## WORK TASK
In the entries below, the word "Center" appears on some lines. Copy each of those lines.
━━━━━━━━━━
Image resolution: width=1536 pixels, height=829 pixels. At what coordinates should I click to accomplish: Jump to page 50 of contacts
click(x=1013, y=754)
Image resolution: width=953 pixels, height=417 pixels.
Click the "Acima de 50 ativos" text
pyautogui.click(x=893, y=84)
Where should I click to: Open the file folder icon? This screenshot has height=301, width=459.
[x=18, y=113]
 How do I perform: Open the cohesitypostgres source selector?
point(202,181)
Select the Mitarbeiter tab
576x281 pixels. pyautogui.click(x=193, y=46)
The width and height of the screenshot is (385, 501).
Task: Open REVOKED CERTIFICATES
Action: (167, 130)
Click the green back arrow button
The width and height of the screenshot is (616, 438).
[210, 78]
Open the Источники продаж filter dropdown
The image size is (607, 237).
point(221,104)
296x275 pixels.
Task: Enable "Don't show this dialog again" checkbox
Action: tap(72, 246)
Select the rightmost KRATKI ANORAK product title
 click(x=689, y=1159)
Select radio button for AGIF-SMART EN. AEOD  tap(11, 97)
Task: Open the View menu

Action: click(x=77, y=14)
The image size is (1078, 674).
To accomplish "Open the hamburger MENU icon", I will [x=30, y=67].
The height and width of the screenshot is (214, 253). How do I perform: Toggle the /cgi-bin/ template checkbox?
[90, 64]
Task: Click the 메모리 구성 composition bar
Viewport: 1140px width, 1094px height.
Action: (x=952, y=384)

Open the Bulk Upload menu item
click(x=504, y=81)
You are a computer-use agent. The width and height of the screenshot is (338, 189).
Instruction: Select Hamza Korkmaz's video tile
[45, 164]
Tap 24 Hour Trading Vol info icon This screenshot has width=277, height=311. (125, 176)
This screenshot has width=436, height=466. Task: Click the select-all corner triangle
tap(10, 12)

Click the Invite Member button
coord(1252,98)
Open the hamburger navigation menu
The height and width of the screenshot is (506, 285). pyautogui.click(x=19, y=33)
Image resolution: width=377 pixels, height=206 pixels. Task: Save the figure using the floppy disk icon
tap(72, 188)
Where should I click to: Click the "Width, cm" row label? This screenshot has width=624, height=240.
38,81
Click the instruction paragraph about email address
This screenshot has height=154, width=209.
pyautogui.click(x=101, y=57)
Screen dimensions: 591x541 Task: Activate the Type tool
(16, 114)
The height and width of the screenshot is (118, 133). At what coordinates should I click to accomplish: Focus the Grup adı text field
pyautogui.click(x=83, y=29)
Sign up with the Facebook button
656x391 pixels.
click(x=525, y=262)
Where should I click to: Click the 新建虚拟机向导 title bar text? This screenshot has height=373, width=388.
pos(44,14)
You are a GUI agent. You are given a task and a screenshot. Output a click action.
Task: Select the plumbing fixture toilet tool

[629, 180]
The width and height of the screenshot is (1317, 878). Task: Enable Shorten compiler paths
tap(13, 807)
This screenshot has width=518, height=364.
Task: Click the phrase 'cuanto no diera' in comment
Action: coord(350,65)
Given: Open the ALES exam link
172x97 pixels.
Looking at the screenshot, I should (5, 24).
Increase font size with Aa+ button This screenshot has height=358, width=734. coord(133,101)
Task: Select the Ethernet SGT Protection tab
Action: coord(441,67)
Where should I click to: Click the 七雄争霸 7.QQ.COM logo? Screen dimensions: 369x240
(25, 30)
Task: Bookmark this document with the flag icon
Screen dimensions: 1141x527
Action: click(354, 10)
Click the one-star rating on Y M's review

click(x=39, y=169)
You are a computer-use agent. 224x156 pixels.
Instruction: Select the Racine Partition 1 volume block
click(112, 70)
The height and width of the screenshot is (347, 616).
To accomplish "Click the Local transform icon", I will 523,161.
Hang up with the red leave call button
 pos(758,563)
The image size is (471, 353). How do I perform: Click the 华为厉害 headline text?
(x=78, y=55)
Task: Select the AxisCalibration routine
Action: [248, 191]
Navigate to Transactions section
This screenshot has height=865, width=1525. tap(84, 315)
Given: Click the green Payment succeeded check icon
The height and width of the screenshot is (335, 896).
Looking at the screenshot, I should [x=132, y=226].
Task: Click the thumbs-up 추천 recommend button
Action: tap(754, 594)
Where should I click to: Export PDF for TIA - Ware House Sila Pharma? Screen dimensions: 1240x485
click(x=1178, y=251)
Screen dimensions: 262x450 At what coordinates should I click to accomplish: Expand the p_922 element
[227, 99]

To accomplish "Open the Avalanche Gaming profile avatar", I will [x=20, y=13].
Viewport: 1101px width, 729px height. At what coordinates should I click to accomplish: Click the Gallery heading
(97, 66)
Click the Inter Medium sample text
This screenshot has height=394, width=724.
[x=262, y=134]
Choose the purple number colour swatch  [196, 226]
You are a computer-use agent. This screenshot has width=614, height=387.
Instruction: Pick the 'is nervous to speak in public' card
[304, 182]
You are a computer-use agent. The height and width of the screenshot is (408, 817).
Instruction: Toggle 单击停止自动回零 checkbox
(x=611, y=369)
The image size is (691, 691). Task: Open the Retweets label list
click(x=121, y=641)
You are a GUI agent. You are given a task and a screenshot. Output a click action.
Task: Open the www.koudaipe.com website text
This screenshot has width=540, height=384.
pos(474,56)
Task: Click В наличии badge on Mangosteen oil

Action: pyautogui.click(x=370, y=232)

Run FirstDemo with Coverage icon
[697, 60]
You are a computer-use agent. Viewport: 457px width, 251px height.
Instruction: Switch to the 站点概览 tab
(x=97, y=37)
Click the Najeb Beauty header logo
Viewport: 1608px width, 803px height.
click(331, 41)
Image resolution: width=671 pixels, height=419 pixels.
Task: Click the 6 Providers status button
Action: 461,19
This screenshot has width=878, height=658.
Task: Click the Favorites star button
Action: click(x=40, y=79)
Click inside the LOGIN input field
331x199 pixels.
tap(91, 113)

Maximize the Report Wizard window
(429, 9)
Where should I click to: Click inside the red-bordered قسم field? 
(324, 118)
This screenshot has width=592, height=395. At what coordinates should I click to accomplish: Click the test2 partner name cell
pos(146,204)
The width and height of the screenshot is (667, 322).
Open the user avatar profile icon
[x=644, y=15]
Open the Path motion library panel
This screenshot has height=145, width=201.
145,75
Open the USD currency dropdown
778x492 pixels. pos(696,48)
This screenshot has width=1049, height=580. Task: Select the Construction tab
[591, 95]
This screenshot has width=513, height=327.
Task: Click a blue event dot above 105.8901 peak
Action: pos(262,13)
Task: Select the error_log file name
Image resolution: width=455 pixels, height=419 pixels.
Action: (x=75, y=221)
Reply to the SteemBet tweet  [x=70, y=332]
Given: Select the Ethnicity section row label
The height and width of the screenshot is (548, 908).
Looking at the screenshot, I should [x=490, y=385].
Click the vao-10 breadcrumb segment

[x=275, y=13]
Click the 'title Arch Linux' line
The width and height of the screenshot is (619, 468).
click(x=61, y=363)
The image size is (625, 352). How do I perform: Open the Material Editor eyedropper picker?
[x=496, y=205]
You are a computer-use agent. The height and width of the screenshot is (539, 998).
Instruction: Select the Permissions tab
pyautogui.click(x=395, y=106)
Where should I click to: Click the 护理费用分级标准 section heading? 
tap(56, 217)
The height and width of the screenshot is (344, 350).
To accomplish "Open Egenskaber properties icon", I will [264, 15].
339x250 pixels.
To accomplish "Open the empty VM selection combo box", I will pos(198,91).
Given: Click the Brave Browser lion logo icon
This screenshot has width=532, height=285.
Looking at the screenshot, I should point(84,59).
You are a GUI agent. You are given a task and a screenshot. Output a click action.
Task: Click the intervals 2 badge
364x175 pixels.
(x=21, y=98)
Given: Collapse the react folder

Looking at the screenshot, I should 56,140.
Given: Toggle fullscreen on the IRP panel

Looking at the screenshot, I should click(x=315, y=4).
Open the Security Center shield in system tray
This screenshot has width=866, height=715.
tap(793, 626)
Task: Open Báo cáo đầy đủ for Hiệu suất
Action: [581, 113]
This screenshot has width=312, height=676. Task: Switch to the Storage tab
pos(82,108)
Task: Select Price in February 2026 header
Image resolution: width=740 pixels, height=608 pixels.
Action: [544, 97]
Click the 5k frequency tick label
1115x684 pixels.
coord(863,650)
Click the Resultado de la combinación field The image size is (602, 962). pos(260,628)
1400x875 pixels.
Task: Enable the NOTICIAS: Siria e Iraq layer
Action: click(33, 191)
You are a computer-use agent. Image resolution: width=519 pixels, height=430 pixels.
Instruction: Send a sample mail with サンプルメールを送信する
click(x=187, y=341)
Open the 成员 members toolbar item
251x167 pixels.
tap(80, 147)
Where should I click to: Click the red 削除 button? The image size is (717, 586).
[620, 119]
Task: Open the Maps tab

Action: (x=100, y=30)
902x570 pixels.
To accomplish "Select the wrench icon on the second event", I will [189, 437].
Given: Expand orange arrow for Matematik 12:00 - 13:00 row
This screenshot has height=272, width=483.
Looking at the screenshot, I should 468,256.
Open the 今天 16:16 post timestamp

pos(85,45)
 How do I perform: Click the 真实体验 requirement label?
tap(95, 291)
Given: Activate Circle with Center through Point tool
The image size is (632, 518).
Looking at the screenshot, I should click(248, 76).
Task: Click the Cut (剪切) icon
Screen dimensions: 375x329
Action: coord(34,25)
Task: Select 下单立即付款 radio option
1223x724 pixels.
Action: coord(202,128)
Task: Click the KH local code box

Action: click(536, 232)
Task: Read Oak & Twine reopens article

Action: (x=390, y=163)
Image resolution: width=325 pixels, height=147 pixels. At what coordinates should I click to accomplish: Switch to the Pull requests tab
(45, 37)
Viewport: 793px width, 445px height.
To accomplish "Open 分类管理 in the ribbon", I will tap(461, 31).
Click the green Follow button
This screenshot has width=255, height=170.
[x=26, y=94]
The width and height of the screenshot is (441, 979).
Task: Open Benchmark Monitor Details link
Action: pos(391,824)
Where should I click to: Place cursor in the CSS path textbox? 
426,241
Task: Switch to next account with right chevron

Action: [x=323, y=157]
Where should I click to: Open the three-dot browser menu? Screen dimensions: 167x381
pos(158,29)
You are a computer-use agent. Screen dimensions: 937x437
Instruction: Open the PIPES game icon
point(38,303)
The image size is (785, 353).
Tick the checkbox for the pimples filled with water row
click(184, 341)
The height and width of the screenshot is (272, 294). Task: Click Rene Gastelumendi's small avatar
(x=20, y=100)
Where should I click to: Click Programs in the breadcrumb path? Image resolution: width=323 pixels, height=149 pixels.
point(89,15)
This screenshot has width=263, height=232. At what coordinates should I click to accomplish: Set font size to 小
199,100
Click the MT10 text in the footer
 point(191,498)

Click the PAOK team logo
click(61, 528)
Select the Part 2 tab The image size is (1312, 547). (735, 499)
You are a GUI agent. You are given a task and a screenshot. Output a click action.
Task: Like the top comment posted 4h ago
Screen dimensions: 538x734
━━━━━━━━━━
## TASK ANSWER
Open the Security Center shield in system tray
Given: Activate Circle with Center through Point tool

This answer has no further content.